Whoa. What? Clarke’s attention 100 percent on his sister’s words now, he pulled his notebo
ok and pen out of his coat pocket, opened it and started writing.
“Three months ago, Vincent Gully, a man in his fifties, was killed while walking his dog at night in Grave Gulch Park. He was shot point-blank in the chest, cash had been taken from his wallet, and he’d been posed with his hands laid neatly over his abdomen.”
Clarke remembered the case. “A suspect was arrested from DNA evidence found at the scene that matched him through the help of a genealogy website,” he said.
“That’s right.” Melissa nodded toward him. “You might also remember that we had to let him go when the evidence went missing...”
He knew where this was going. And it wasn’t going to be good.
Not for anyone.
“The suspect was told not to leave town but disappeared within an hour of having been released.”
He remembered that, too, now that she mentioned it. And missing evidence was what was tying this meeting to Randall Bowe.
Clarke had known Bowe for years and was disliking him more and more. He’d always had a snooty attitude, but recently the man had been accusing the Coltons of nepotism.
Teeth clenched, he listened as his sister continued, “This morning I met with Randall Bowe’s lab assistant, who’d been blamed for the missing evidence and subsequently fired. She swears that she processed the evidence with all protocols observed. She double-checked it herself before she left that night. But when she came to work the next morning, it was gone...
“This morning another man in his fifties was found in the park, shot point-blank in the chest and posed with his hands folded over his abdomen.”

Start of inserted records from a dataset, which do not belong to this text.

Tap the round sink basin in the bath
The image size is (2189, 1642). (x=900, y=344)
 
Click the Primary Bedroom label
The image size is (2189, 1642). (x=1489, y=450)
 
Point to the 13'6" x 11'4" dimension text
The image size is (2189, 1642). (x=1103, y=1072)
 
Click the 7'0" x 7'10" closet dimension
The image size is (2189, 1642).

And there it was. Feeling sick and angry at the same time, Clarke tapped his pen against his pad. Not lightly. Until Melissa glanced pointedly at the table where his notebook lay, and he stopped. Gritting his teeth instead.
“DNA evidence left at the scene of the second murder is a match for the Gully killing, even if we only have reports of the Gully evidence and not the evidence itself,” she said. “We now have solid, not-missing, irrefutable evidence against the suspect in the Gully case—Len Davison—and no idea where to find him. He’s obviously still close by, though. And ballsy, committing the exact same crime a second time on a second Grave Gulch citizen, right under our noses.”
Everyone in the room sat back, glancing at each other. The others looked as stunned and disgusted as he felt.